Saudi Arabia: Trade tensions continue to weigh on oil prices in June
Oil prices extended losses in June on the back of rising uncertainty about world economic growth and global oil demand amid intensifying trade tensions between the U.S. and China. On 25 June, the OPEC oil basket traded at USD 65.1 per barrel, a 3.5% decrease from the same day in May. While the price was up 26.2% from the start of the year, it was 9.8% lower than on the same day in 2018.
In recent weeks, oil prices were negatively affected by the escalating trade war between China and the United States as well as concerns about the health of the global economy. However, this was partially offset by intensifying tensions in the Persian Gulf between the United States and Iran, especially after Iran shot down a U.S. drone above the Strait of Hormuz on 20 June.
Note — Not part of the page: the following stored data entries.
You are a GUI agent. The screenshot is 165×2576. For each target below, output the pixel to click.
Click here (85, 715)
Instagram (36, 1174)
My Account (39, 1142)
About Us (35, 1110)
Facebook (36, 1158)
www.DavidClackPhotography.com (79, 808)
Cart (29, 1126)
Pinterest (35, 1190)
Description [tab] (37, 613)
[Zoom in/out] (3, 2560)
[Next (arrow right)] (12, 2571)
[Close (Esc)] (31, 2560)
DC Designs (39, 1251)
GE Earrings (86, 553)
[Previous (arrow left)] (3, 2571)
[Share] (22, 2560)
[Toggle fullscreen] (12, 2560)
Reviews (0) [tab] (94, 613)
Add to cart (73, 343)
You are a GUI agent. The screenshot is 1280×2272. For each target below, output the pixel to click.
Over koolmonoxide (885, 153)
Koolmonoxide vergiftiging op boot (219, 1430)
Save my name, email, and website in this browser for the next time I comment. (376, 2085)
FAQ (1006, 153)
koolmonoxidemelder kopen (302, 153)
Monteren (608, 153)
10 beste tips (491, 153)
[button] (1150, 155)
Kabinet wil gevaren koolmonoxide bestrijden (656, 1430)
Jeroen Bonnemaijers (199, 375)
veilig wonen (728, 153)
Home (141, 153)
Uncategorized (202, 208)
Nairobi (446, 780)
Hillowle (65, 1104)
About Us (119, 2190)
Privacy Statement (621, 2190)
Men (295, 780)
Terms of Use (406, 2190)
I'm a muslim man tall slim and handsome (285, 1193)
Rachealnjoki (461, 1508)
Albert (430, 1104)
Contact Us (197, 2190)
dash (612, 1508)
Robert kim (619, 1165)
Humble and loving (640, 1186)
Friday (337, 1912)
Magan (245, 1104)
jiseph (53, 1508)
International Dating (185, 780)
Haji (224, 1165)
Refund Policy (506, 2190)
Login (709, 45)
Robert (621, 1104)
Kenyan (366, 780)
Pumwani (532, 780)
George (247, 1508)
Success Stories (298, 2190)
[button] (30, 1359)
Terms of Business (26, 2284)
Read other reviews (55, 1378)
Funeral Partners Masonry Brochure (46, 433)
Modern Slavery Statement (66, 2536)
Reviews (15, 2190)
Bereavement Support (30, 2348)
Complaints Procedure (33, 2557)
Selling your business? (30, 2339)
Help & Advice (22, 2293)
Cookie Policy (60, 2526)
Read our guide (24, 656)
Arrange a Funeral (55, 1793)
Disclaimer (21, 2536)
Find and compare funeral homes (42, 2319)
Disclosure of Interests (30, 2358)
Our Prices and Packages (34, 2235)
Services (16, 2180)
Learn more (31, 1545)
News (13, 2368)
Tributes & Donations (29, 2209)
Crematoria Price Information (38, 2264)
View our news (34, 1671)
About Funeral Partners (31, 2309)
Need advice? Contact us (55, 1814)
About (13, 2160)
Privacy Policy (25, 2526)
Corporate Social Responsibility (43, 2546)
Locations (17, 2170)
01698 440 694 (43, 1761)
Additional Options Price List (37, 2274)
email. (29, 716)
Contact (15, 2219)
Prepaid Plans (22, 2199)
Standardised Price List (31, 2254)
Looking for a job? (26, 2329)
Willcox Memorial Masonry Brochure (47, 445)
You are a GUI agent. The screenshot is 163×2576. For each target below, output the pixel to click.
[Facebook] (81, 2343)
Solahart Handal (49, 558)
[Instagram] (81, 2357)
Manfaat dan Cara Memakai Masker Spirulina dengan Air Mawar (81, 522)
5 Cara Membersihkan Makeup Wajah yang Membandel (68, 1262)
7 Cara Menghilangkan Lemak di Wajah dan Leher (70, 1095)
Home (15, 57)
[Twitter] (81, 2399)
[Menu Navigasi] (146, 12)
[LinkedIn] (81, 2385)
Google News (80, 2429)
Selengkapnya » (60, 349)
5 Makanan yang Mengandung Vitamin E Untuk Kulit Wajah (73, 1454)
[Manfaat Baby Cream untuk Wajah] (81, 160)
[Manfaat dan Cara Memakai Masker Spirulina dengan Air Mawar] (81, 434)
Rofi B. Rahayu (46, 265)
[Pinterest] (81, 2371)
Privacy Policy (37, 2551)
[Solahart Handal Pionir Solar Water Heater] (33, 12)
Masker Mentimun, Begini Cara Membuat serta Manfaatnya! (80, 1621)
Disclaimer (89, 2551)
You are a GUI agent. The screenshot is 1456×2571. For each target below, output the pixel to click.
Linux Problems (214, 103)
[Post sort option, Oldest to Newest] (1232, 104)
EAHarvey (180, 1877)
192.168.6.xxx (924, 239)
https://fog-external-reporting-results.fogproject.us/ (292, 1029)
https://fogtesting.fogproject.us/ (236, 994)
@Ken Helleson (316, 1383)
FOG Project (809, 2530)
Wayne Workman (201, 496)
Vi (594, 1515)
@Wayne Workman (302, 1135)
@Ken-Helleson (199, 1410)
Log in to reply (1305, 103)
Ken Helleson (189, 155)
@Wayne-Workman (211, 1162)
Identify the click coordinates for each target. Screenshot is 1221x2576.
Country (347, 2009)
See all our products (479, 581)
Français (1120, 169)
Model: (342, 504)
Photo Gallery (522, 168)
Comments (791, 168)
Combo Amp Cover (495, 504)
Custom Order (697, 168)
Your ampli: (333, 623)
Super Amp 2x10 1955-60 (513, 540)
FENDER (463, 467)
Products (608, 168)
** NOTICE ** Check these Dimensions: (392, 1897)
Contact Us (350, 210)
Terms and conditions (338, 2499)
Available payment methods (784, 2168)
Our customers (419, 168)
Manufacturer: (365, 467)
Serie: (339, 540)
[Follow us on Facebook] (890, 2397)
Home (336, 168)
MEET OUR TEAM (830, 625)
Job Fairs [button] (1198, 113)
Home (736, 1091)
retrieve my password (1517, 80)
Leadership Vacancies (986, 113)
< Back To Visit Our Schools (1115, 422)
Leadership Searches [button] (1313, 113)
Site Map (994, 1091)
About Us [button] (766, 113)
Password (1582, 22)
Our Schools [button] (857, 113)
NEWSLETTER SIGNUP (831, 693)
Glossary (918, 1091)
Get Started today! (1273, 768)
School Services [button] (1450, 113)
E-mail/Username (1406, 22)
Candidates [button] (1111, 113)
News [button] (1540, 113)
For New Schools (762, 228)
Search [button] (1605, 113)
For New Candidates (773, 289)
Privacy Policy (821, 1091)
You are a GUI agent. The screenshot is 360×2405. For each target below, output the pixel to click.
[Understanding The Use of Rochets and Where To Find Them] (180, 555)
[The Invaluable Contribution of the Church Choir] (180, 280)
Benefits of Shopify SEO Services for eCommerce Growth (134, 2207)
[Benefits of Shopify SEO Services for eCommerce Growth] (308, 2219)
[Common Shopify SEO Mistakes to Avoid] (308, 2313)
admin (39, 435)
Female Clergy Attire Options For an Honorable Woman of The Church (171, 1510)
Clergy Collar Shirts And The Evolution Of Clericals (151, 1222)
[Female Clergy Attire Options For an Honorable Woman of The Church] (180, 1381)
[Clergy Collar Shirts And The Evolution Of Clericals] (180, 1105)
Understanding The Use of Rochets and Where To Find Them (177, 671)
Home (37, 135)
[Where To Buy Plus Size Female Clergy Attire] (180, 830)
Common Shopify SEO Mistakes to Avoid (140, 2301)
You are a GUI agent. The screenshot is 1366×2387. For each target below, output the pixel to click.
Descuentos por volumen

Looking forward, the evolution of oil prices will be shaped by developments in the Persian Gulf, the long-awaited meeting between Presidents Trump and Xi Jinping at the 28–29 June G20 meeting, which should provide more clarity about the outlook for trade negotiations between the two superpowers, and the 1–2 July OPEC+ meeting. The OPEC-led meeting was postponed in mid-June due to a ratcheting up of political tensions between Iran and Saudi Arabia and is expected to decide whether the oil cartel will extend production cuts, which are set to expire at the end of June. Several official from OPEC countries have hinted that the extension is the most likely outcome given the recent fall in oil prices due to an uncertain global economic outlook.
Combined crude oil output among OPEC members declined by 236,000 barrels per day month-on-month to 29.88 million barrels per day (mbpd) in May, according to the cartel’s latest monthly report. The reading mainly reflected much lower output from Iran and, to a lesser extent, in Nigeria and Venezuela. Oil production in Saudi Arabia declined to 9.69 mbpd (April: 9.77 mbpd). Conversely, higher production was mostly reported in Angola and Iraq.